Lousy internal control policies in California’s prison system puts millions of taxpayers’ dollars at risk of fraud and abuse, according to an audit released today by state Controller John Chiang.
“My auditors found the CDCR has grossly inadequate procedures in place for collecting overpayment of salaries and travel advances made through the agency’s office revolving fund,” Chiang said in a news release. “This is the latest in a series of agency audits conducted by my staff that point to the waste and abuse of state funds due to the lack of attention to collecting overpayments. Gov. Brown and I are working together to identify the causes of these problems and to protect public funds.”
The audit comes amid increasing inclination on both sides of the political aisle to find fiscal savings in the prison system, which accounts for 11.4 percent of the state’s general-fund spending in the current budget; in comparison, about 11.9 percent of general-fund spending goes to higher education.
Chang’s auditors reviewed California Department of Corrections and Rehabilitation records from July 1, 2009 through July, 31, 2010, and found that inadequate collection efforts resulted in delays in collecting millions of dollars in overpayments for employee salary and travel advances. Of more than $6 million in outstanding receivables related to salary and travel advances, more than $4 million, or 65.6 percent, remained outstanding for more than 60 days, and $465,000, or 7.5%, had been outstanding for more than three years.
For example, an employee terminated in May 2010 got a lump-sum check for $14,950 from the office’s revolving fund to meet the timeline for paying employees separating from state service, auditors found. But CDCR didn’t take the steps necessary to offset the employee’s final check, resulting in the former employee receiving both a salary advance and a full, final check. And six months later, there had been no effort to recoup the $14,950 overpayment.
In another case, an employee got a salary advance of more than $8,000 in January 2008, plus a regular payroll check; as of Nov. 1, 2010, almost three years later, the advance still hadn’t been collected, even though the employee still works for CDCR.
The audit also found serious internal control deficiencies put CDCR at risk for fraud and abuse. For example, CDCR was tardy or noncompliant in trying to “reconcile bank accounts to ensure the accuracy and completeness of recorded transactions,” the controller’s office said – what you and I would call balancing our checkbooks. As of June 30, 2010, the bank reconciliation of CDCR’s major account showed $27 million in unresolved funds on their bank balance, while CDCR’s records showed unresolved funds totaling more than $31 million on their book balance. Without reconciling these funds, anyone with access to the fund’s check stock could issue bogus checks with little chance of getting caught.

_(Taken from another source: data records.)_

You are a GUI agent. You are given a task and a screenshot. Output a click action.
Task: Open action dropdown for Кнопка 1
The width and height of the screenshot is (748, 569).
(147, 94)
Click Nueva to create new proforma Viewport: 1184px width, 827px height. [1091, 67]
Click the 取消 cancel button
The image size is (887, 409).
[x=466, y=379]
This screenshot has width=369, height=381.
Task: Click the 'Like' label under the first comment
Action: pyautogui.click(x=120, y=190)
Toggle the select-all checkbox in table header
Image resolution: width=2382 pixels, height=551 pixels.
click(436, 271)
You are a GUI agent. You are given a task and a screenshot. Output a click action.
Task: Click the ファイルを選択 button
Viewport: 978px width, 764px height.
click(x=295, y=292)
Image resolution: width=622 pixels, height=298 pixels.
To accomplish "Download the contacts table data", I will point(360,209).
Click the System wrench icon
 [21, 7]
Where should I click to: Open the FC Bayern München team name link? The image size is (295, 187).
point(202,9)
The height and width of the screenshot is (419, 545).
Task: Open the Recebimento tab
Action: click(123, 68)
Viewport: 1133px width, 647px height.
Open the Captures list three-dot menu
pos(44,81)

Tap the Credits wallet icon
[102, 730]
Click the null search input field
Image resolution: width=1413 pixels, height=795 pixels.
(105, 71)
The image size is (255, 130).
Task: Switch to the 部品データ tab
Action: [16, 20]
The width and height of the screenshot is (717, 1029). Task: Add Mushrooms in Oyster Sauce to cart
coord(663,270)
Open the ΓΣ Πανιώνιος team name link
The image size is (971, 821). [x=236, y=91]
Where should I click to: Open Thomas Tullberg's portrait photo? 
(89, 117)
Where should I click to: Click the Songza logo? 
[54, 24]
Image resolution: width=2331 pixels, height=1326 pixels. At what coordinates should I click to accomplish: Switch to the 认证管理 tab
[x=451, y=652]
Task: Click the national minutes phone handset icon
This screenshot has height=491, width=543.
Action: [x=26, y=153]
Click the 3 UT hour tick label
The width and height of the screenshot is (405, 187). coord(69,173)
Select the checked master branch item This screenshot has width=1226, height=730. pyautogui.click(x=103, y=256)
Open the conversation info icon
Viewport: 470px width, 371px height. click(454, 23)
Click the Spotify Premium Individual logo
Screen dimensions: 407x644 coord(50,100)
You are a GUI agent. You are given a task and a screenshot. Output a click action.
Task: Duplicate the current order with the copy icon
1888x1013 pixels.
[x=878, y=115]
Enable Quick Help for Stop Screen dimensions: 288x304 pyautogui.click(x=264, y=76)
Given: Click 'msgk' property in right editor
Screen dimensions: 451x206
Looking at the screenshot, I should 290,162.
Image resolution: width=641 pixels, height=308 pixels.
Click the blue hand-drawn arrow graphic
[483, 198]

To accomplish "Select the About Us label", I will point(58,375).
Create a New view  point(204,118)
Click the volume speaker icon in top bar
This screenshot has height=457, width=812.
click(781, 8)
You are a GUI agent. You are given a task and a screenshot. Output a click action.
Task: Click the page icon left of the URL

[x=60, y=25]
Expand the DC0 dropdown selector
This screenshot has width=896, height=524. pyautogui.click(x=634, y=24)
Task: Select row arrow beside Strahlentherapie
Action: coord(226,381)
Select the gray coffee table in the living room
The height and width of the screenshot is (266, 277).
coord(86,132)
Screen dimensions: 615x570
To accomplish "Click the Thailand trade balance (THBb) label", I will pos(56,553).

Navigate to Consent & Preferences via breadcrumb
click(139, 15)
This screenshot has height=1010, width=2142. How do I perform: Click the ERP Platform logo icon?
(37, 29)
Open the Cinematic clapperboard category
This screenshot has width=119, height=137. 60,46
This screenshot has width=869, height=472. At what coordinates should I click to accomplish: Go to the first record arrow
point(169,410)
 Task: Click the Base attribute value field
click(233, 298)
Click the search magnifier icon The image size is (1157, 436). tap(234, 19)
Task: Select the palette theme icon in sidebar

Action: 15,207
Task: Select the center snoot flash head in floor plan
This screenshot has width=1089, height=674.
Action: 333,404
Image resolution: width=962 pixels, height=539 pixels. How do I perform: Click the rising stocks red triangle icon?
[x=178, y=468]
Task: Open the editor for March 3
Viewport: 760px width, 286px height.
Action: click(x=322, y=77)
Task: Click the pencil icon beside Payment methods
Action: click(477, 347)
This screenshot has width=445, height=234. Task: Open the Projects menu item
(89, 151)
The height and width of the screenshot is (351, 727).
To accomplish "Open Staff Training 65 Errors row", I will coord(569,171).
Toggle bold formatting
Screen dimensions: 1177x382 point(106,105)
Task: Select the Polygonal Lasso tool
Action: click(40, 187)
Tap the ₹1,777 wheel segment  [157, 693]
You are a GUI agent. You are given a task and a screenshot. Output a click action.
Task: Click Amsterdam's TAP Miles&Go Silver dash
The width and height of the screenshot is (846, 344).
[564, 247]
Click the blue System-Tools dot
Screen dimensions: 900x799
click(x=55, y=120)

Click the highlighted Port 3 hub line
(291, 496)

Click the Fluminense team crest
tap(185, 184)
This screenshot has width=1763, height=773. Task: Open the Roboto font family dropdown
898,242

Also, state accounting procedures require two authorized signatures for payments of more than $15,000, yet the audit found two separate checks exceeding that amount without dual signatures.
And the audit found CDCR used its revolving fund to spend more than the department’s appropriation under the state budget. That those payments appeared to be for legitimate purposes isn’t the issue, the audit said: CDCR has no legal authority to make such payments without an appropriation from the Legislature. As of last Nov. 30, CDCR still hadn’t received reimbursement for more than $3.5 million in payments made from its revolving fund prior to June 30, 2010.
Martin Hoshino, CDCR Undersecretary for Administration and Offender Services, said the agency agrees with the findings and already has implemented 22 of the 36 recommendations made by Chiang’s office. In his formal response, Hoshino said CDCR has now “prioritized the vigorous collection of outstanding debts,” succeeding in decreasing the outstanding balance by $2.2 million since November 1, 2010. “We will continue in our efforts until we have surmounted the issues identified in this audit.”
Chiang’s auditors will revisit CDCR a year from now to gauge its progress in correcting the problems.
UPDATE @ 3:16 P.M.: “The situation here is terrible, but the great thing is that we have acknowledgement and action – it’s a new day in Sacramento,” Chiang told me this afternoon, noting Brown issued an executive order April 20 addressing some of the issues this audit found. “We think they’re making the efforts to do so. We’re going to go back a year from now and make sure they’re implementing as promised.”
Chiang said amid the state’s fiscal crisis, administrators must find every opportunity large and small to conserve money.
He blamed the sloppiness on “a lack of focus. What we’ve heard in prior instances is that it (proper bookkeeping) is not their core function, but they have to understand they’re not going to be able to perform those core functions unless they have financial controls.”